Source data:

"""

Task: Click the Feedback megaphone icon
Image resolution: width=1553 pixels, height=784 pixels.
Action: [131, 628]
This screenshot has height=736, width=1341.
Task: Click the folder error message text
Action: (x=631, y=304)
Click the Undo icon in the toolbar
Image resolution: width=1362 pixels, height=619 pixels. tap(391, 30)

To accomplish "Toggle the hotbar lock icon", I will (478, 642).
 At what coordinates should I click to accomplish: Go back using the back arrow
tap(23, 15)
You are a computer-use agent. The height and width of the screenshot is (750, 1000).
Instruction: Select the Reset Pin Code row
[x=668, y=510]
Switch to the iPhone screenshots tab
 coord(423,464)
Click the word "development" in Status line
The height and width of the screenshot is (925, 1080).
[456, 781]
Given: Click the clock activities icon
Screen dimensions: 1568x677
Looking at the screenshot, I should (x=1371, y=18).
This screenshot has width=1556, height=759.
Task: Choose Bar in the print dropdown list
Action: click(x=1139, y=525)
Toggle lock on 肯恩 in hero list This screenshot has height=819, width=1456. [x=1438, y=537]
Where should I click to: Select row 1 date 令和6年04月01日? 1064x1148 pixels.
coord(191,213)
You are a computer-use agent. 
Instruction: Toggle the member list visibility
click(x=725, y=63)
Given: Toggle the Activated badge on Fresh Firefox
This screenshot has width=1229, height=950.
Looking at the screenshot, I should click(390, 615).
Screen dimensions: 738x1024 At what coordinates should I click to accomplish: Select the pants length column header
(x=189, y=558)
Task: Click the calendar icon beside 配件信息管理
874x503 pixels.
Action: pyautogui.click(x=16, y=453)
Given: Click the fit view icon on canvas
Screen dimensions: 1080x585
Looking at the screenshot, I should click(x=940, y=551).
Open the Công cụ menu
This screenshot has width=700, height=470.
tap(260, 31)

"""

All lines in the data above from the one with "This screenshot has width=1229, height=950." through the one with "Given: Click the fit view icon on canvas" must be repeated exactly, and no others.

This screenshot has width=1229, height=950.
Looking at the screenshot, I should click(390, 615).
Screen dimensions: 738x1024 At what coordinates should I click to accomplish: Select the pants length column header
(x=189, y=558)
Task: Click the calendar icon beside 配件信息管理
874x503 pixels.
Action: pyautogui.click(x=16, y=453)
Given: Click the fit view icon on canvas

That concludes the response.